Set of tasks
**A)** Rewrite the Derek Parfit piece between "Remember: this man" and "you would see.", inclusive, replacing "Covent Garden" with "Trafalgar Square".
**B)** In the Derek Parfit piece, what was Parfit left wearing after he stripped off his clothes?

Text passage
For 26 years.  Now, I’m not saying that Derek Parfit has done nothing else for 26 years; he has done an immense amount of philosophy, but I’m just speculating that this is perhaps his ‘party trick’, or at least a topic which he gravitates back to if ever at a conversational loose end.  It could even serve as a sort of ‘chat up line’ – but this is just a conjecture.

When it came to the time for asking questions at the Royal Institute of Philosophy Annual Lecture, someone had the audacity to challenge Parfit’s thought-experiment methodology.  One must assume that he was a professor of an empirical discipline.  He said that he was afraid his intuitions just didn’t go either way in the head transplant case.

Derek Parfit was amazed.  He guffawed, cut this other professor short, and went through the thought experiment one more time.  His headBernard Williams’ body.  Who would it be?  He marched up and down and started gesticulating wildly.  “Who would you see?” Then he pounded his chest and screeched, “It would be me! It is my head!”  An onlooker placed the sound of these ejaculations as somewhere between Yoda and The Dalai Lama.  Nevertheless, this other professor was still not convinced.

Losing his patience, Derek Parfit went through the scenario yet again.  You are at a hospital.  You see his head peeking around the bed sheets.   You know it’s his head, because he tells you all about his plans for a new book.  You have a good conversation with him.  And then, for some reason, you pull down the bed sheets only to see that it was hiding not the body of Derek Parfit – as you had presumed – but the body of Bernard Williams (not this Bernard Williams, but I think the philosophical point would be the same).

Remember: this man has been grappling with this very scenario for 26 years.  And for over 7 of these years, Bernard Williams has, sadly, been dead.

In 1992, a stranger went up to Derek Parfit to ask for the directions to Covent Garden, and Derek Parfit said: “It’s just up there and to the right, but my fellow would you please let me know your intuitions on this question.  If…”

Frustrated that the audience did not share his certainty, Derek Parfit conducted a straw poll. It is not necessary to repeat the question again here.  The results were far from decisive.  He tried to take this calmly.  He walked to the back of the lecture theatre, plunging the room into silence, his fists clenched with the conviction that it would be him that you would see.

It was at this point that Derek Parfit unveiled himself.  He stripped off his clothes in one dramatic movement, leaving him naked save a pair of blue old-fashioned briefs.  He was unveiling the true nature of his being: the head of Derek Parfit but with the body of Bernard Williams. Gasps filled the lecture theatre.   Despite the fact that by this point we should well have known what to expect, this came as a big surprise.  Squinting, I could just make out the faint outlines of stiches around the neck.

Before we even had time to deduce a single corollary, Derek Parfit conducted a second straw poll, to see what our intuitions told us now – now that we had witnessed the handiwork of Oxford’s finest surgeons.  The tables turned.   We were now unanimously with him, but a little frightened all the same.

He then pulled a cord that released a huge curtain behind him.   Here were photographs constituting what can only be described as an array of thought-provoking hybrids.  The head of Ludwig Wittgenstein on the body of Bertrand Russell; the head of Albert Einstein on the body of Michael Jordan; the head of Stephen Hawking on the body of Jeremy Beadle; the head of Jeremy Beadle on the body of Stephen Hawking; it went on.  The actual preserved body of Jeremy Bentham (which resides at UCL) had been wheeled in, only to be paired with the head of Esther Rantzen (and likewise the head of Jeremy Bentham with the body of Christian Bale).

Derek Parfit pounded his chest one more time.  “It is me!”

Postscript: I have to sincerely apologise for if Derek Parfit or any of his friends every actually read this.  I intend nothing here to be an insult; it is mere silliness.

One thought on “The Head of Derek Parfit”

  1. I am currently reading Derek Parfit and cried with laughter reading this. Unexpected.

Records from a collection
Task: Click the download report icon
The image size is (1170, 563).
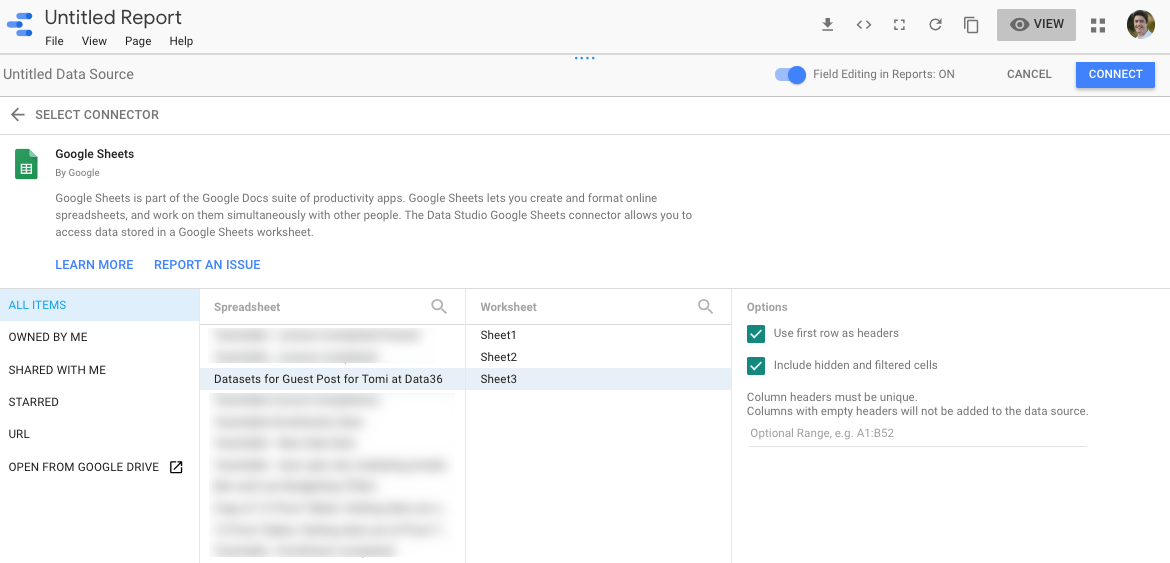Action: click(x=827, y=25)
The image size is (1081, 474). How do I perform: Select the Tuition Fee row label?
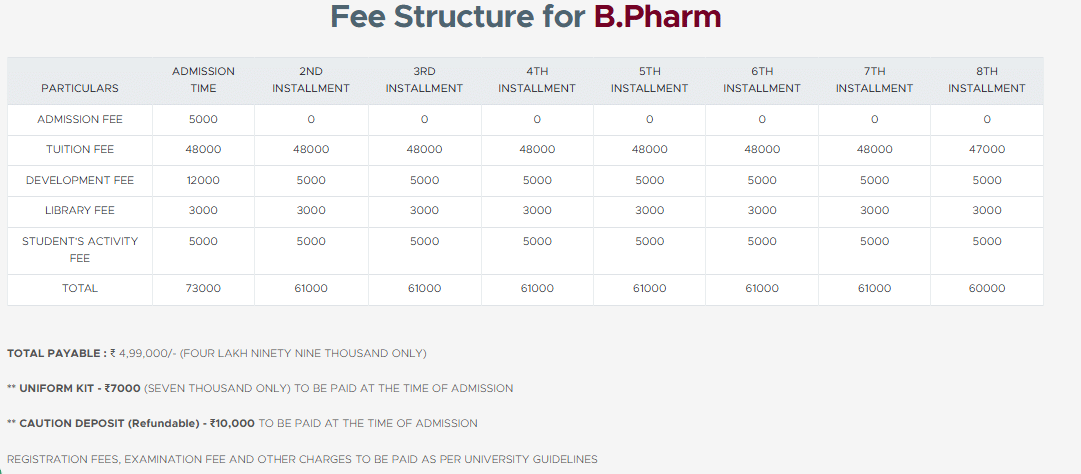pos(80,149)
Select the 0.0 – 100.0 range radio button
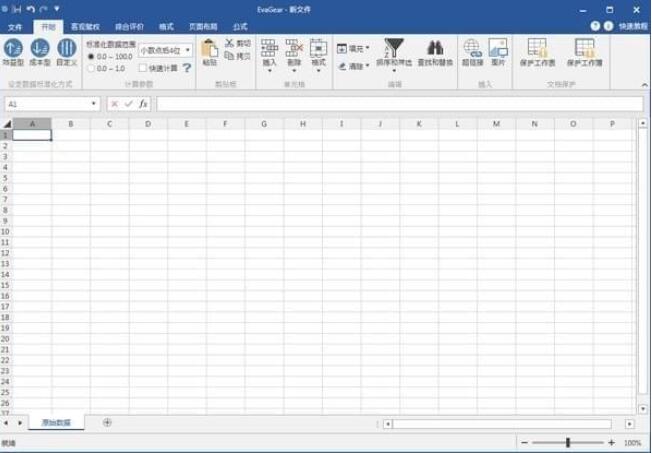Screen dimensions: 652x453 click(91, 56)
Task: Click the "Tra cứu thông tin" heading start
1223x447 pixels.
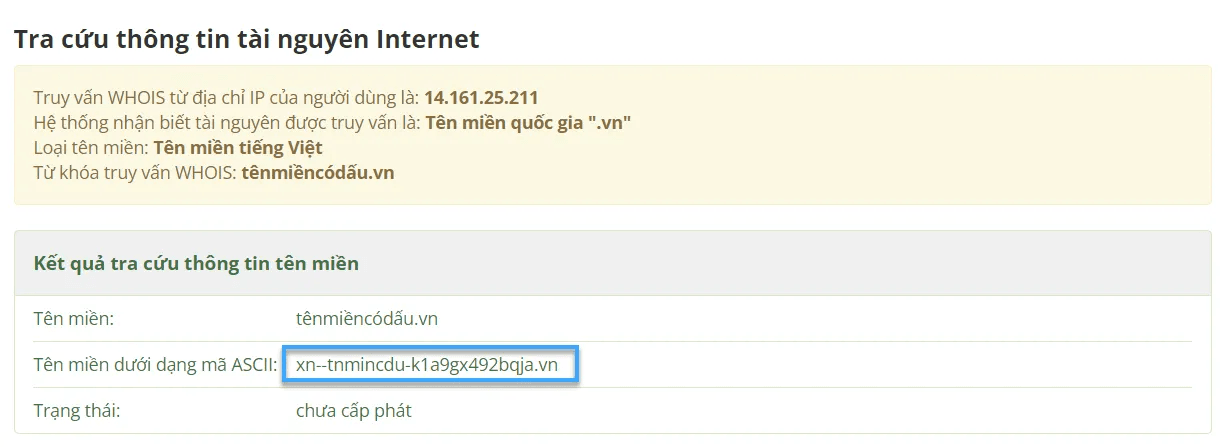Action: click(x=90, y=40)
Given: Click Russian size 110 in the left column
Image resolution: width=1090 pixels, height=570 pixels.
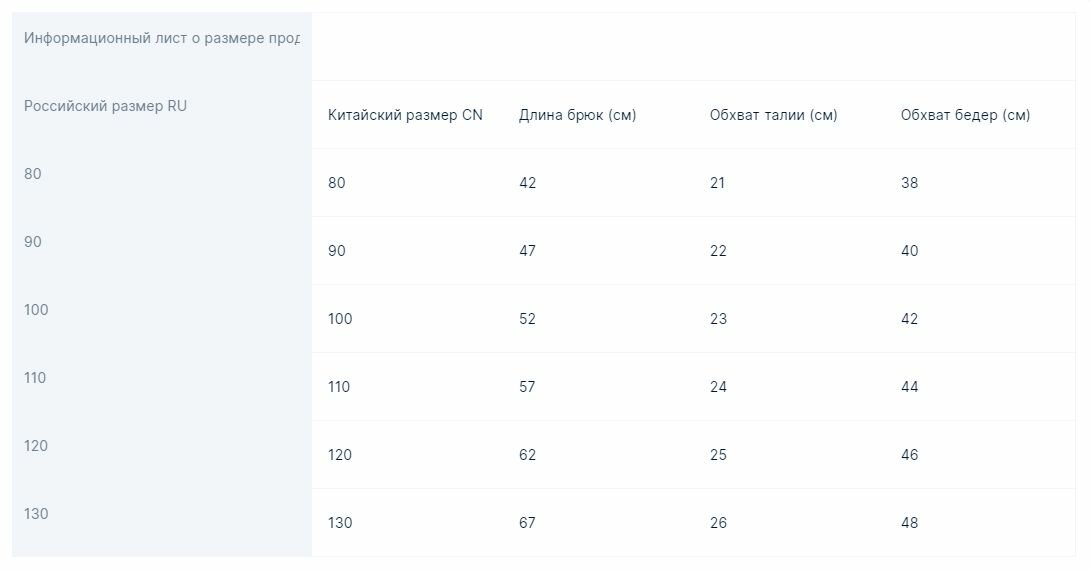Looking at the screenshot, I should click(35, 378).
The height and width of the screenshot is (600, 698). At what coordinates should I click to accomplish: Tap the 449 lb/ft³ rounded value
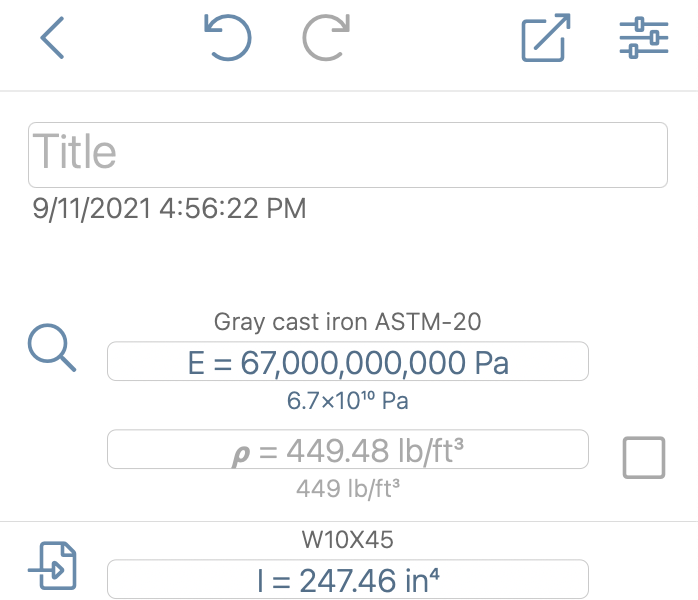pos(348,488)
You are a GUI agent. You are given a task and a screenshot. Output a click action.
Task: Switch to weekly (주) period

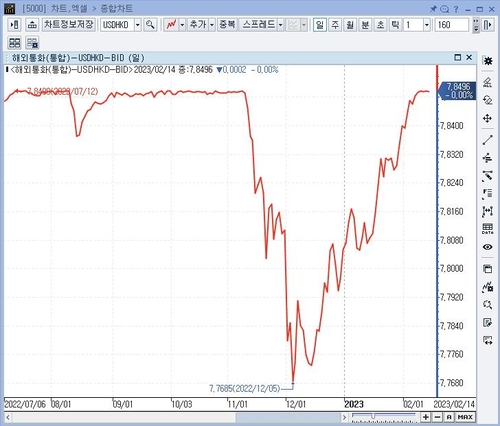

Task-by-task results
**A)**
Remember: this man has been grappling with this very scenario for 26 years.  And for over 7 of these years, Bernard Williams has, sadly, been dead.

In 1992, a stranger went up to Derek Parfit to ask for the directions to Trafalgar Square, and Derek Parfit said: “It’s just up there and to the right, but my fellow would you please let me know your intuitions on this question.  If…”

Frustrated that the audience did not share his certainty, Derek Parfit conducted a straw poll. It is not necessary to repeat the question again here.  The results were far from decisive.  He tried to take this calmly.  He walked to the back of the lecture theatre, plunging the room into silence, his fists clenched with the conviction that it would be him that you would see.

**B)** A pair of blue old-fashioned briefs.